Identification of miRNA with expression profiles consistent with involvement in inhibition of cardiomyocyte proliferation in sheep

Cardiomyocyte quiescence is observed in sheep from 0.75 of gestation [32] and only ~1 % of cardiomyocytes are in the cell cycle near term [33]. miRNA that are key inhibitors of cardiomyocyte proliferation would likely fall predominantly into miRNA Cluster 4 or possibly 1 and 3, since their expression patterns increase with age. Consistent with this view, miRNA implicated in rodent cardiomyocyte quiescence, miR-133a, miR-497 and miR-195, were identified in Clusters 4, 4 and 1, respectively, from the miRNA microarray analysis. In particular, miR-133a, the highly abundant cardiac miRNA implicated in regulation of cardiomyocyte proliferation in zebrafish [7] and mice [17], was confirmed by qRT-PCR and microarray analysis as increasing with developmental age in sheep.
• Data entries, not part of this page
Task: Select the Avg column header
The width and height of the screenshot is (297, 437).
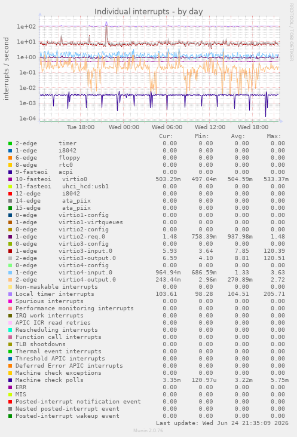Action: click(238, 136)
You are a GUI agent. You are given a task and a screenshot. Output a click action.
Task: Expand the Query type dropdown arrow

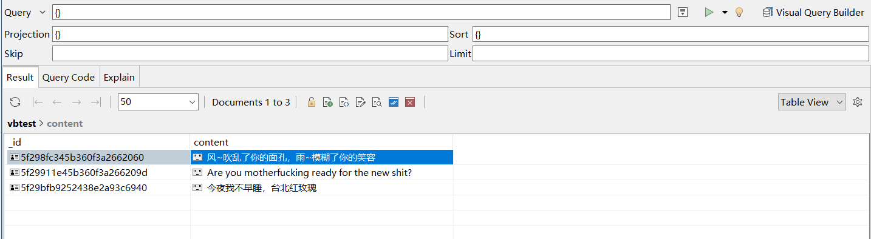[x=42, y=13]
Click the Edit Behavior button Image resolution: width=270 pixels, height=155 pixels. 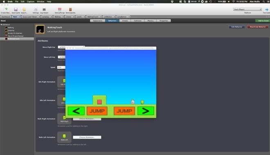236,27
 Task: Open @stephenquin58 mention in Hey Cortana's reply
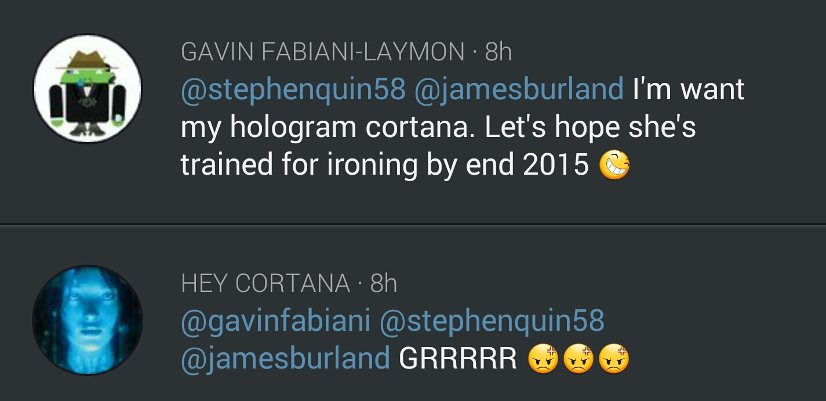tap(492, 321)
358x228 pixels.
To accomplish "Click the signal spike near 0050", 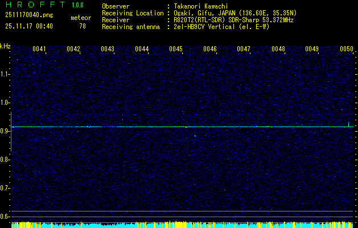I will tap(349, 124).
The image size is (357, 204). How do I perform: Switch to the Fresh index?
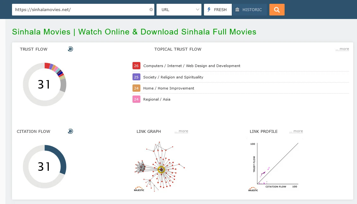coord(218,9)
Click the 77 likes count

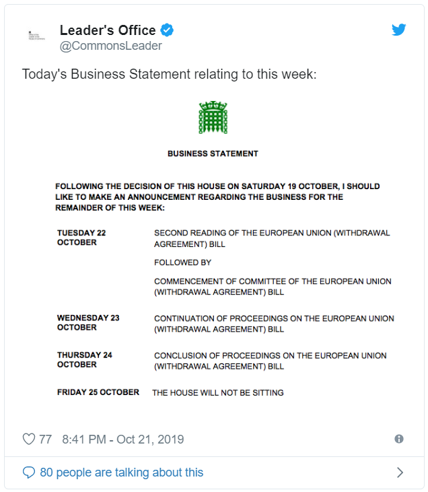pos(45,440)
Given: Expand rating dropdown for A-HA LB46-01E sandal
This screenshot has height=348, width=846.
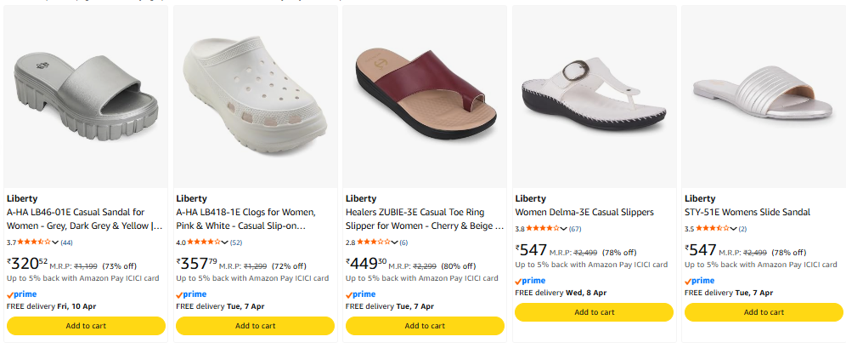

The role of miR-133a as a suppressor of cardiomyocyte proliferation is supported by both miR-133a double-knockout (miR-133a-1/miR-133a-2) mouse studies showing that miR-133a is essential for regulating cardiomyocyte proliferation and normal heart development [17], and zebrafish studies, where miR-133a was significantly reduced in regenerative/proliferative cardiac tissue [7]. The increased abundance of miR-133a coincided with the decreased expression of one of its gene targets, IGF1R. The IGF1R signalling pathway is an important regulator of cardiac development [25] and stimulates cardiomyocyte proliferation [24]. The current investigation is the first to highlight a potential link between miR-133a and IGF1R in the regulation of cardiomyocyte proliferation in a large mammal. However, the expression of other miR-133a target genes (identified in other species) that are pro-proliferative [7, 1720], either increased in postnatal life (SRF, CCND2, PGAM1 and GJA1) or did not change with age (CTGF) in the sheep. These observations suggest that these genes are not target genes for miR-133a in sheep or that there are additional contributors to cardiomyocyte quiescence that counter the effects of these pro-proliferative genes. Additional limitations associated with cross species comparative analyses of miRNA function are listed in the Methods section.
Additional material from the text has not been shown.